Resume of changes (sorry if I forgot anything):

  • added references to the Uk10K project, and improved the description of 1000genomes
  • created a chapter on computational methods to predict the function of a variant. We described: the databases that annotate information on SNPs or other association studies, tools like GRAIL to analyze the literature, cited the utility of genome browser like UCSC’s, cited a study where the authors have described a pipeline to predict the effect of a non-synonymous SNP on the structure of a protein (the author of the paper have been contacted and will contribute to the paper) and we will describe how to predict pseudogenes or functional elements, and a bit about pathway approaches.
  • described how alternative splicing can add complexity to eQTL association studies
  • described the complexity of using RNA-Seq and microarrays (also in table 1), plus a few details on Zinc-Finger technologies
  • described that it is important to take into account the interactions between chromatine fibres when studying the effect of a SNP. Different genotypes can be associated with a different chromatine network, which adds a whole level of complexity when predicting the effect of a SNP on the phenotype.
  • differences between studying SNPs and CNVs
  • discussed the usage of BRCA1 cancers as models to validate GWAS
  • added some motivations on why animal models are not perfect to reproduce the effect of a SNP in human.

There are still 11 days left to make additions, so if you can make other contributions you will be welcome.

new paper from my lab: IRiS

ResearchBlogging.orgThe latest paper published by people in my lab describes a method to reconstruct past Recombination Events:

  • Melé M, Javed A, Pybus M, Calafell F, Parida L, Bertranpetit J, & The Genographic Consortium (2010). A New Method to Reconstruct Recombination Events at a Genomic Scale. PLoS computational biology, 6 (11) PMID: 21124860.
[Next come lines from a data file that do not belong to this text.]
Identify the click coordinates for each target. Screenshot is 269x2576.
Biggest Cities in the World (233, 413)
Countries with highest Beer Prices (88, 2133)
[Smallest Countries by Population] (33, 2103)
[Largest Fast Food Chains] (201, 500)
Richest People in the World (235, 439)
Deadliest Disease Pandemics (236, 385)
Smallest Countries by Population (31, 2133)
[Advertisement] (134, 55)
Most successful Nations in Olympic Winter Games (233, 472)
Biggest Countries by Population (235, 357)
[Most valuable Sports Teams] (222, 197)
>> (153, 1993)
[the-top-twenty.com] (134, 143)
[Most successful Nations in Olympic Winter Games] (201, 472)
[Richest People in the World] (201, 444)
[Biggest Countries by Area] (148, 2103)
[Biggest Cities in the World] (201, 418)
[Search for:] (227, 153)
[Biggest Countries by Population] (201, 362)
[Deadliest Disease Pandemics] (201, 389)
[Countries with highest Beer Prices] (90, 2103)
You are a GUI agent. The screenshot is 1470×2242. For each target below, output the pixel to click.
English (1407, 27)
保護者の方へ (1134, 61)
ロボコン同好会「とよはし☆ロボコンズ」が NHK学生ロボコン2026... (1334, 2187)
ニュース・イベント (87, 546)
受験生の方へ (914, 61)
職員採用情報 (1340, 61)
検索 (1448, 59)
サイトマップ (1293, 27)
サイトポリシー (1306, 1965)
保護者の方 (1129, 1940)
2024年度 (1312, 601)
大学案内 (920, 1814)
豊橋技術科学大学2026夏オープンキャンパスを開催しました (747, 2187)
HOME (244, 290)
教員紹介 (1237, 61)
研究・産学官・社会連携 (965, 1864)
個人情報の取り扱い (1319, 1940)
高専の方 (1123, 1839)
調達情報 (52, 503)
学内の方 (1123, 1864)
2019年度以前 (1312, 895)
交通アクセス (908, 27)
Let’s say that you have a set of genotypes obtained from a human population, like the HapMap project, the HGDP samples or a custom dataset: with this algorithm you can predict some of the recombination events that occurred in recent times.

While the most common approaches to analyze genotype panels datasets focus on identifying footprints of positive selection, association of a SNP with a disease, etc.. there have been few efforts to look at the history of recombination events. However, an event of recombination can have the same importance as any other mutation event. By knowing when a recombination has occurred we can infer useful information on the function and the history of the region involved.

What I like very much about this article is the impressive work of validation they have done to demonstrate the validity of their software. I am a silly person when it comes to the matter that bioinformatics software should be tested properly: but this time they have probably spent more time in testing the algorithm than in developing it.

The first approach they have used has been to carry out a lot of simulations, using the software CoSi. They have simulated the ‘whole history of the human species’ thousands of times, and then applied the algorithm on the simulated data to see how it performed. Afterwards, they have also used data from a sperm typing panel, which is a good dataset to study recombination events in human.

Predicting recent events of recombination from genotype data. The authors did a tremendous work to demonstrate the validity of their software.

So, if you want to know about a good paper with good examples on how to test a computational tool, you can have a look at this paper.